### EXERCISE BRIEF
Reproduce exactly the span of lines beginning at the one with "Task: Click file icon for python3-3.9.16" and ending at the last line of the data below, omitting pictures.

### RAW DATA
_____
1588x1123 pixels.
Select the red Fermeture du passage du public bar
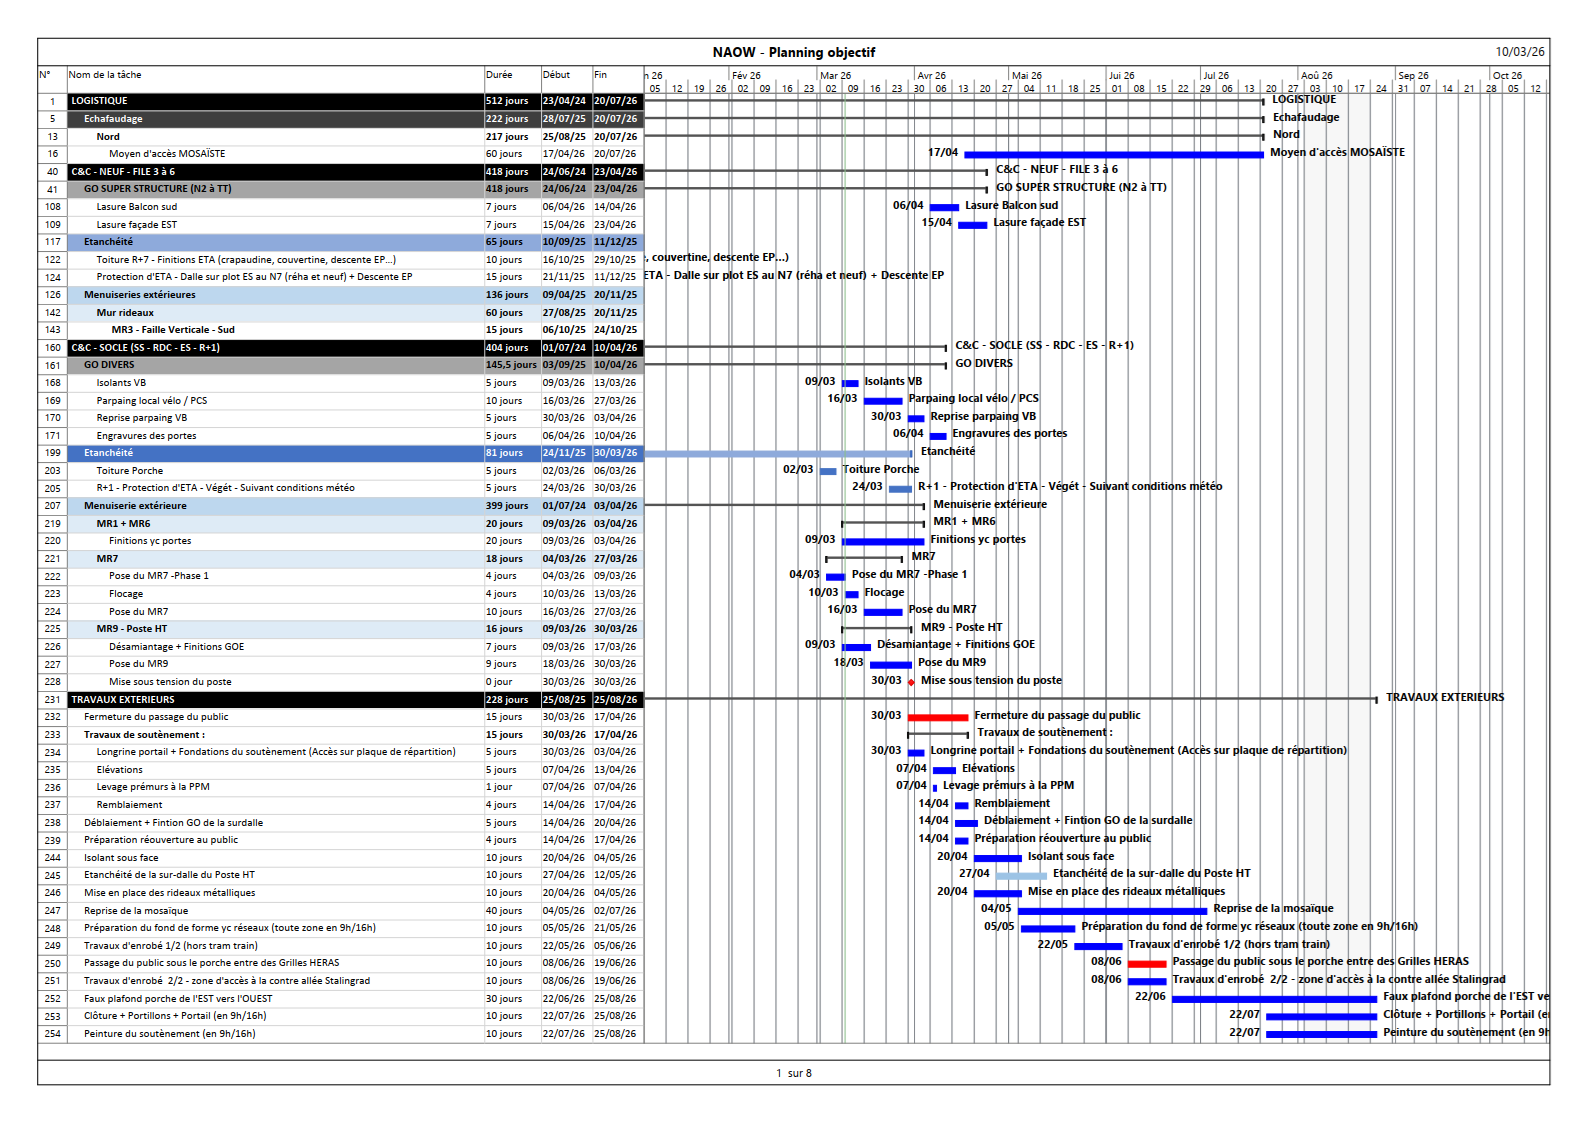937,717
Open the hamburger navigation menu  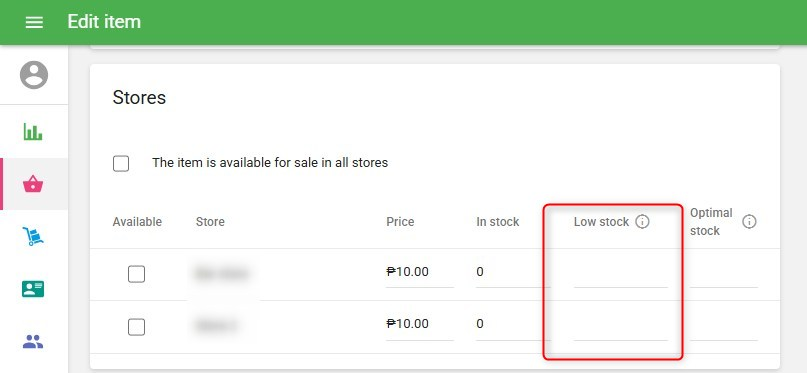coord(34,22)
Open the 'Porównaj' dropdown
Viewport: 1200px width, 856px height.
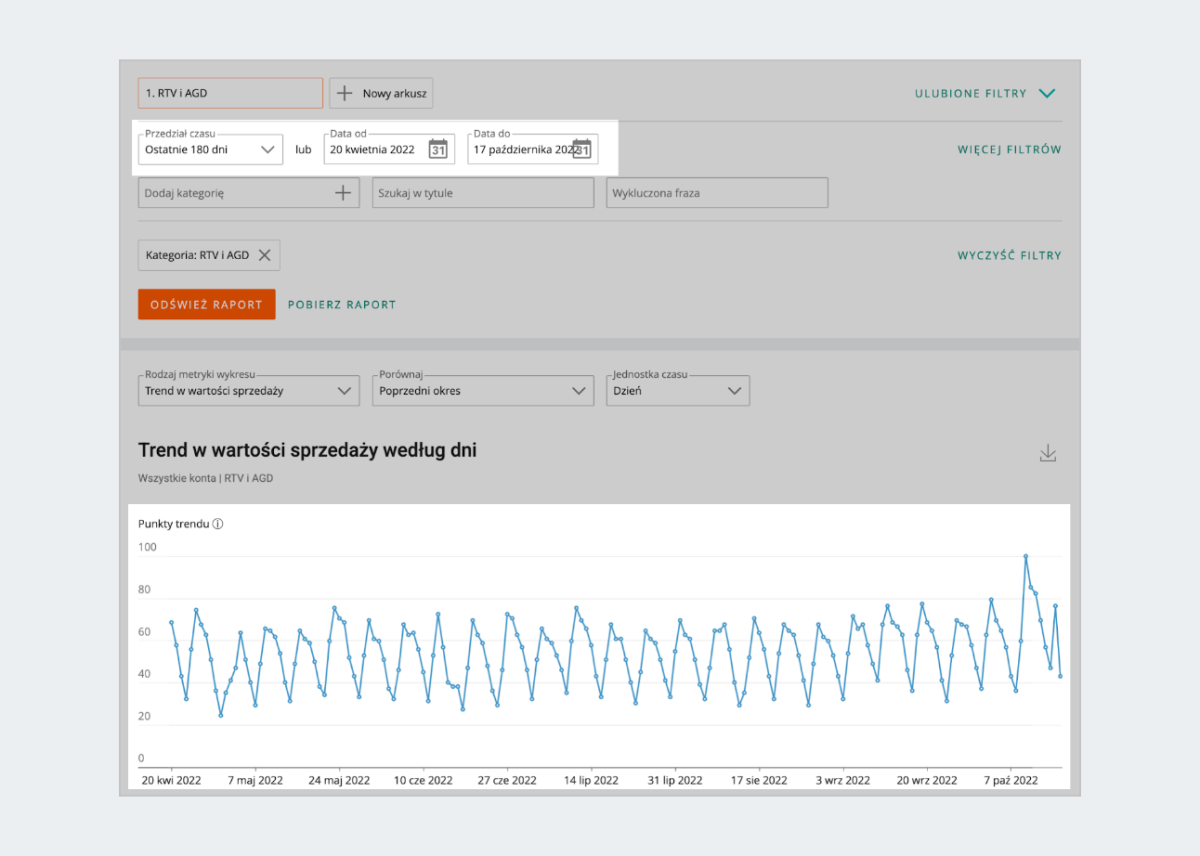click(482, 391)
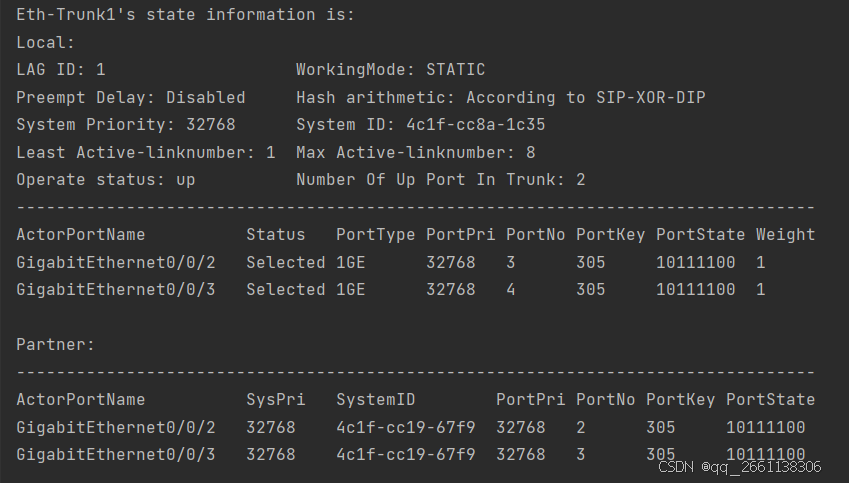Click the "Status" column header in Local table

pos(275,235)
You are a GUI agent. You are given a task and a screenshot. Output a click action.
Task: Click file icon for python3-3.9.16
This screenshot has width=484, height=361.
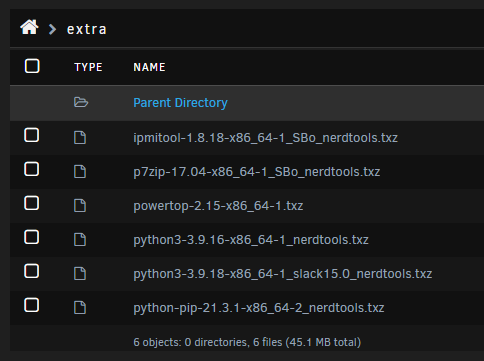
_____
### ANSWER SECTION
Task: Click file icon for python3-3.9.16
This screenshot has width=484, height=361.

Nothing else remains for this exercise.